Satraplatin

Medical Use

Satraplatin is an orally bioavailable platinum chemotherapeutic agent under development for several cancer types, including hormone-refractory prostate cancer (HRPC). Satraplatin is being developed for the treatment of men with chemorefractory HRPC for several reasons. It's relative ease of administration, potential lack of cross-resistance with other platinum agents, clinical benefits seen in early studies of HRPC, and an unmet need in this patient population after Docetaxel failure. Satraplatin may provide a palliative benefit for patients in terms of progression-free survival according to the most recent analyses of the phase III SPARC trial, and is currently under Food and Drug Administration review for this indication. Whether satraplatin and prednisone offer an advantage over docetaxel retreatment or other cytotoxic agents in this setting is under investigation.

Satraplatin has a favorable toxicity profile, and appears to have clinical activity against a variety of malignancies such as Breast Cancer, Prostate cancer and Lung cancer. The oral route of administration and the intermittent schedule makes it very convenient for clinical use. Despite this, a FDA-approved indication has not yet been achieved. The only Phase III trial with satraplatin was conducted in pre-treated metastatic prostate cancer(CRPC), revealing an improvement in progression-free survival but no overall survival benefit.

Side Effects

Anemia, diarrhea, constipation, nausea or vomiting, increase risk of infection, bruising.

Possible Risks and Complications

History

Platinum-based chemotherapy was an accidental discovery in the laboratory by Barnett Rosenberg. Rosenberg noticed inhibited cell division of Escherichia coli cells during electrolysis of a platinum-based electrode. The compound discovered was later named Cisplatin and clinically used by 1970. After years of use, cisplatin became an invaluable component of therapy for some common cancer tumors such as lung, head, neck, and bladder cancers. Kidney damage, neurotoxicity, ototoxicity, development of resistance were some of the more serious side effects that prompted the development of novel platinum analogues.

In 1982 Carboplatin was found to be a popular platinum-based compound very similar to cisplatin. After many trials and analyses with successful results equivalent to those of cisplatin but with a more tolerable toxicity profile making the drug more desirable for therapy. The more serious side effects that were associated with carboplatin were bone marrow suppression and principally thrombocytopenia. Carboplatin was approved by the FDA in 1989 to be used to treat advanced Ovarian cancer.

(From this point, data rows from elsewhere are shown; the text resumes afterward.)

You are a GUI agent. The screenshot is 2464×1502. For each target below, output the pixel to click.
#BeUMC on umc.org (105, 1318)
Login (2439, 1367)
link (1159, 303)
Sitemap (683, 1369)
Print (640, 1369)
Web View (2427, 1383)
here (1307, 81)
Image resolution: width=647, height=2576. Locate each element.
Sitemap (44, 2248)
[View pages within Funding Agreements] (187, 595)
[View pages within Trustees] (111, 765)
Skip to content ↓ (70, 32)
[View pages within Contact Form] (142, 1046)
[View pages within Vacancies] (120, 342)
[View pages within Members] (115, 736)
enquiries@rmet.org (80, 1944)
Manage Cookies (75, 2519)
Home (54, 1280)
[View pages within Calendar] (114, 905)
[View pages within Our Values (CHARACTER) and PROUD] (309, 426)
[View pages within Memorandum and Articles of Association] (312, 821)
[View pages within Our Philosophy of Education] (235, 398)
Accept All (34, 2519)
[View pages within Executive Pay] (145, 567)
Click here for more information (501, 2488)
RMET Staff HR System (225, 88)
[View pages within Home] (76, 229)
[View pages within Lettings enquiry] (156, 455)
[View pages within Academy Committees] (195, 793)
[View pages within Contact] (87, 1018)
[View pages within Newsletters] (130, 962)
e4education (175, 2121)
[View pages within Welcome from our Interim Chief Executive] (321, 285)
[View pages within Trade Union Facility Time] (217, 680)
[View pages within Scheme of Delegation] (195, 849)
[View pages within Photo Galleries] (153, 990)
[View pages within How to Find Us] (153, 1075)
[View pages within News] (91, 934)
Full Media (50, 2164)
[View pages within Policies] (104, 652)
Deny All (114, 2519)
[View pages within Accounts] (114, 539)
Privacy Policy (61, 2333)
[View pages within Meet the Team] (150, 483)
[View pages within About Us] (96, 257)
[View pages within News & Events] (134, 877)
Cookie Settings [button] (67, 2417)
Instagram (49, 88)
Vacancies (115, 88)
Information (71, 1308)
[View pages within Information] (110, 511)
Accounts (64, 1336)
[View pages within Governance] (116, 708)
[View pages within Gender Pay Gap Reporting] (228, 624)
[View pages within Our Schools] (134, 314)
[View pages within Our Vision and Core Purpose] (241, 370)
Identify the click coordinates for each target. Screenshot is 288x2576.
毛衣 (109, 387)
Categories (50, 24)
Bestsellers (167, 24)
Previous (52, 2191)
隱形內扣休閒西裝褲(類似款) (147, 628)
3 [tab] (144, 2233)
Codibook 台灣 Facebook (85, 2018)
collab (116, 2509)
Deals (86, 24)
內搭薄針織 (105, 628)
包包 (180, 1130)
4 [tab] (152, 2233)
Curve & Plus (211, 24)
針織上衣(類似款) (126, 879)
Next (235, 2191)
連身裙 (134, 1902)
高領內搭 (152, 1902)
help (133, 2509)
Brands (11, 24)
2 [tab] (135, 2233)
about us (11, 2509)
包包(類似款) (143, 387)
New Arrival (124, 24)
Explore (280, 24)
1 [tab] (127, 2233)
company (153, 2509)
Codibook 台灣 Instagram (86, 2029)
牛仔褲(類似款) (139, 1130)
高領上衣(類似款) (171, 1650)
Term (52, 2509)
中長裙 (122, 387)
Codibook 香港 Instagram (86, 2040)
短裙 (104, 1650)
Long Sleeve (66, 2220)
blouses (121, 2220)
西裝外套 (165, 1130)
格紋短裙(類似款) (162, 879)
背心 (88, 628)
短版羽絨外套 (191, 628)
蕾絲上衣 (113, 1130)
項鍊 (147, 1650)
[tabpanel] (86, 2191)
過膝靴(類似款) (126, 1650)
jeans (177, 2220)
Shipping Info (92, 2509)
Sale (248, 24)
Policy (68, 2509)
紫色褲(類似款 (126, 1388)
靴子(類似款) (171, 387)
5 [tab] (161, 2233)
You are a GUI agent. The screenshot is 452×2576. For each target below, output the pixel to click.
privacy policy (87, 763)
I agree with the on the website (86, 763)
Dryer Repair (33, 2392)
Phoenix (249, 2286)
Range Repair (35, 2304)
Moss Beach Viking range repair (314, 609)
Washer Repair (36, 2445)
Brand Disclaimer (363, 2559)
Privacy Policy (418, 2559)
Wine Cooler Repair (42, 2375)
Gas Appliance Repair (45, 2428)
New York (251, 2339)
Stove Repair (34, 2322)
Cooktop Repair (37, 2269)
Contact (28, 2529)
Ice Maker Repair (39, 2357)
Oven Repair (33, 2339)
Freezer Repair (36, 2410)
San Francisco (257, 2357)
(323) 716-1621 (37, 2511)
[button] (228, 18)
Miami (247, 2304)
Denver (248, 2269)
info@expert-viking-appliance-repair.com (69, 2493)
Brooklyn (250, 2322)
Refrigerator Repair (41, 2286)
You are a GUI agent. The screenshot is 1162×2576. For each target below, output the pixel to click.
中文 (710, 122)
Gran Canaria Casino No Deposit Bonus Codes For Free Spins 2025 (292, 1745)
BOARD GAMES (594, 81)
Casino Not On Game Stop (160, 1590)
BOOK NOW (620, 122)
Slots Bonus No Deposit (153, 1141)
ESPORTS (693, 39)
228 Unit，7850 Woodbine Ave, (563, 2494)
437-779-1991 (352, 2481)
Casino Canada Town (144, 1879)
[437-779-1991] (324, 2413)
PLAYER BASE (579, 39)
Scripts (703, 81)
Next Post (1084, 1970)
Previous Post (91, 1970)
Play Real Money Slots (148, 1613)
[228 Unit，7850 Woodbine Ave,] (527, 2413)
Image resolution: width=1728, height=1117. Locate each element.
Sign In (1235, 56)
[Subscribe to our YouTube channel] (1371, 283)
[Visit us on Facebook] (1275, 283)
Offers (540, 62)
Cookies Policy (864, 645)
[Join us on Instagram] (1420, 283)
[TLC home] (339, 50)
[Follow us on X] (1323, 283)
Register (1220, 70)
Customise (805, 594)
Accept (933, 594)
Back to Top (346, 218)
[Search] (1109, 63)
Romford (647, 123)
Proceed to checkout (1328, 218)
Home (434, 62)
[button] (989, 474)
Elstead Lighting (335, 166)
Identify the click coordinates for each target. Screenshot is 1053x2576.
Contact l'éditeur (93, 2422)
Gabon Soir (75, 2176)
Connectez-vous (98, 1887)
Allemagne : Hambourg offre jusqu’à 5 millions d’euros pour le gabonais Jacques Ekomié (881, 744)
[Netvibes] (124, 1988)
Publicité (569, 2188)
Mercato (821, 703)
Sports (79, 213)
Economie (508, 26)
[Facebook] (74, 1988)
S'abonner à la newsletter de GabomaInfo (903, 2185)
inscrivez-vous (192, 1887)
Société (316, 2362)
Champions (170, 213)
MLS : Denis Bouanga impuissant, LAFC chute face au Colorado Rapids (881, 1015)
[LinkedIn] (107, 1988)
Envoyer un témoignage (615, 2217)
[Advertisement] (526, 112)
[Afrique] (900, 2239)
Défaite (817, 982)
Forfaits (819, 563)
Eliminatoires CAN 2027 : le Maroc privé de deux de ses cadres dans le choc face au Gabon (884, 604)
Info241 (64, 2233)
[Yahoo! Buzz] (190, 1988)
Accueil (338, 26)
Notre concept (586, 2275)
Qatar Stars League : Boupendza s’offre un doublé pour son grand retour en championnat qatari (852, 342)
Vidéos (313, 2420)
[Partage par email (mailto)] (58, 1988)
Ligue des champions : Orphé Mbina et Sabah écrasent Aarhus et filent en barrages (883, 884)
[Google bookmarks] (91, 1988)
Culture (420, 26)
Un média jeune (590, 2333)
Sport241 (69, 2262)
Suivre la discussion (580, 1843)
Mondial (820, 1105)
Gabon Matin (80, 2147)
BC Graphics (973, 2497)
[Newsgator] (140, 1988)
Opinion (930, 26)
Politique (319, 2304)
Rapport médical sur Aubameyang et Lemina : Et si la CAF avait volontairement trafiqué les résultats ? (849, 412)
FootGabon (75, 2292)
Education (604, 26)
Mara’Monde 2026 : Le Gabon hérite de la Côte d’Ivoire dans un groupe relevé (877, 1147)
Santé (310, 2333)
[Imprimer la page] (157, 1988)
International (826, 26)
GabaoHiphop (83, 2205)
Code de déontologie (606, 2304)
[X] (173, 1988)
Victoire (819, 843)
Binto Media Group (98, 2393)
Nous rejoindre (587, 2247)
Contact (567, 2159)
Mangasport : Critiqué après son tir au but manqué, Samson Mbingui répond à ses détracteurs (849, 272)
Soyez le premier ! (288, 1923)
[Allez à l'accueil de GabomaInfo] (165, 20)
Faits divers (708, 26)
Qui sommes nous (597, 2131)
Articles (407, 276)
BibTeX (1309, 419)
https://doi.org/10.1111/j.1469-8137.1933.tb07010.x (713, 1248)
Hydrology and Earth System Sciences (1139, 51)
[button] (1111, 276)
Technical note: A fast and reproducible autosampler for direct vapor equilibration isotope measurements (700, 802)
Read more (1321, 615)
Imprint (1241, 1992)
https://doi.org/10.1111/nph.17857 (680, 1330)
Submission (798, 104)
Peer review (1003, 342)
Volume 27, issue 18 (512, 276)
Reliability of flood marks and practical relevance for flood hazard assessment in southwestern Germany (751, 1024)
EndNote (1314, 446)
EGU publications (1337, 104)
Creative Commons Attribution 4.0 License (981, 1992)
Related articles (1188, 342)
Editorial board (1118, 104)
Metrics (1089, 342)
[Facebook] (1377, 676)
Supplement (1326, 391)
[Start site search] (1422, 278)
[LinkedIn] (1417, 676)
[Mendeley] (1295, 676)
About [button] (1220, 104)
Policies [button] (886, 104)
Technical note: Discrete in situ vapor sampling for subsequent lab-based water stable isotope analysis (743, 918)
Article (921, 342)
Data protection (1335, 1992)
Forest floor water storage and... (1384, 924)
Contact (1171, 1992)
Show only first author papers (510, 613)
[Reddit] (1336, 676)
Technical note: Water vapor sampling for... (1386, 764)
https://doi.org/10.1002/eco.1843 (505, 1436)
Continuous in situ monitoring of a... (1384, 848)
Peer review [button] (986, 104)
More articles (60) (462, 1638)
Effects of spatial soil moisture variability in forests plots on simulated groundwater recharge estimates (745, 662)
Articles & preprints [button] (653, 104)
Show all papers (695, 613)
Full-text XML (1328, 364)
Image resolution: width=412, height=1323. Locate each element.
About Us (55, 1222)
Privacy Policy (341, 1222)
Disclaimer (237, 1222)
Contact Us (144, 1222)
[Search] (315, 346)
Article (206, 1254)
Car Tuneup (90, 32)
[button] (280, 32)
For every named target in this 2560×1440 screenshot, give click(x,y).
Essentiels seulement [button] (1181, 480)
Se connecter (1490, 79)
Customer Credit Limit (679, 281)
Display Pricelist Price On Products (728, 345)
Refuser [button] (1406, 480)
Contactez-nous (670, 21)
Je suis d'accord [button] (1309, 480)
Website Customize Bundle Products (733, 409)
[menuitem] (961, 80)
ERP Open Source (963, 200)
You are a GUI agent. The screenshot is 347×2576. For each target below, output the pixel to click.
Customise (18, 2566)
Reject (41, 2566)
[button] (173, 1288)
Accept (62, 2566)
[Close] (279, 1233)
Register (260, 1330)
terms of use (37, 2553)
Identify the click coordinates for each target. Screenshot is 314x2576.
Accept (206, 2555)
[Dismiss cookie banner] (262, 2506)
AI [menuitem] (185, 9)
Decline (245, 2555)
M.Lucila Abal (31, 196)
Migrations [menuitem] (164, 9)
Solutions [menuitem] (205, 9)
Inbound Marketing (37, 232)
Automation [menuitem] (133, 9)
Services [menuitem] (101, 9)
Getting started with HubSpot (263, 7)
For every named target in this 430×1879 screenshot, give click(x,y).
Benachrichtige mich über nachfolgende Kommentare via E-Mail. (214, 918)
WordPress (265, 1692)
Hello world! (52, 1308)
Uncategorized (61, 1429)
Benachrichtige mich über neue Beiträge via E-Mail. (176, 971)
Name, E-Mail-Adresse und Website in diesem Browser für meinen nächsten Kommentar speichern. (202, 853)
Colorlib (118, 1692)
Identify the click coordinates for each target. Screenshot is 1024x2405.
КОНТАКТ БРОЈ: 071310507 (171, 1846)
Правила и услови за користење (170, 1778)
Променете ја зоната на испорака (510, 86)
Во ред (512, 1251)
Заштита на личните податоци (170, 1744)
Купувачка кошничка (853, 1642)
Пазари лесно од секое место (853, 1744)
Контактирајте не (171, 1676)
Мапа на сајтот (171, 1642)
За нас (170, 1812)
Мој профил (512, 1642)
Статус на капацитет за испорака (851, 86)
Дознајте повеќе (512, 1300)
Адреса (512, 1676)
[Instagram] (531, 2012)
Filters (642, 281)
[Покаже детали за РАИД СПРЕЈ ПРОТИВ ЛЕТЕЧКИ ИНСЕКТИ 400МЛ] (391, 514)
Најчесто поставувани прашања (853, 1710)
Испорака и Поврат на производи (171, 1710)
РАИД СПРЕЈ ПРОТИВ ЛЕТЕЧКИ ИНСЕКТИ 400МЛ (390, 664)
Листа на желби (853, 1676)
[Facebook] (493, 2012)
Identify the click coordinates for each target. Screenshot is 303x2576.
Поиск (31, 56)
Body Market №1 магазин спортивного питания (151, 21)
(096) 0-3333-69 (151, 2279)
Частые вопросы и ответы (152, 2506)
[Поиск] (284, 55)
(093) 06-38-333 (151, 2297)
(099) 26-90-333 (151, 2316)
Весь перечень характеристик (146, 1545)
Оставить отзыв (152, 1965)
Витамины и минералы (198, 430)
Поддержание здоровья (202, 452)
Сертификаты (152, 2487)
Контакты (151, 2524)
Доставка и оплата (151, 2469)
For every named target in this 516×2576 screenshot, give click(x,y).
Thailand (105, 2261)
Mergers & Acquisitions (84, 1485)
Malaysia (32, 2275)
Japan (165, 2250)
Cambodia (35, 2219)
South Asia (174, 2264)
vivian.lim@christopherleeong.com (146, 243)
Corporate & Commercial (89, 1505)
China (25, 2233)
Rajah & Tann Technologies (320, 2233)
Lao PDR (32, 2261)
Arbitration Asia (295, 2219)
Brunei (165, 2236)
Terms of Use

Research found that Oxaliplatin was demonstrating successful activity in patients with advanced colon cancer. Studies done in 2000 to 2004 supported the utility of oxaliplatin in combination with chemotherapy. The use of oxaliplatin in combination with Fluorouracil and Folinic acid was approved by the FDA for the treatment of only stage IV Colorectal cancer then later approved for stage III colon cancer patients who had previously received complete resection of the primary tumor. Many human tumors including testicular, bladder, lung, head, neck, and cervical cancers have been treated with platinum compounds. All of the marketed platinum analogues must be administered via intravenous infusion is one of the main disadvantages for these platinum compounds due to severe, dose limiting effects. An acquired resistance to cisplatin/carboplatin in ovarian cancer was discovered due to insufficient amounts of platinum reaching the target DNA or failure to achieve cell death. These drawbacks led to the development of the next generation of platinum analogues such as satraplatin

Mechanism of Action

Satraplatin is a prodrug, meaning it’s metabolized in the body and transforming into its working form. The two polar acetate groups on satraplatin increase the drugs bioavailability, which in turn allows for a large fraction of the administered dose to make it into the bloodstream where metabolism begins. Once the molecule makes it to the bloodstream the drug loses its acetate groups. At this point the drug is structurally similar to cisplatin with the exception of one cyclohexylamine group in place of an amine group. Since the drug is now structurally similar to cisplatin it’s mechanism of action is also very similar. The chlorine atoms are displaced and the platinum atom in the drug binds to guanine residues in DNA. This unfortunately happens to not only cancer cells but other regular functioning cells as well causing some of the harsh side effects. By binding to guanine residues satraplatin inhibits DNA replication and transcription which leads to subsequent apoptosis. Where satraplatin differs is its cyclohexamine group. In cisplatin the two amine groups are symmetrical while satraplatin's cyclohexamine makes it asymmetrical which contributes to some of the drug's special properties.

A large problem with cisplatin and other platinum based anti-cancer drugs is that the body can develop resistance to them. A major way that this happens is through a mammalian nucleotide excision repair pathway which repairs damaged DNA. However, some studies show that satraplatin compared to other platinum anti-cancer drugs can be elusive and are not recognized by the DNA repair proteins due to the different adducts on the molecule (cyclohexamine). Since satraplatin is not recognized by the DNA repair proteins the DNA remains damaged, the DNA cannot be replicated, the cell dies, and the problem of resistance is solved.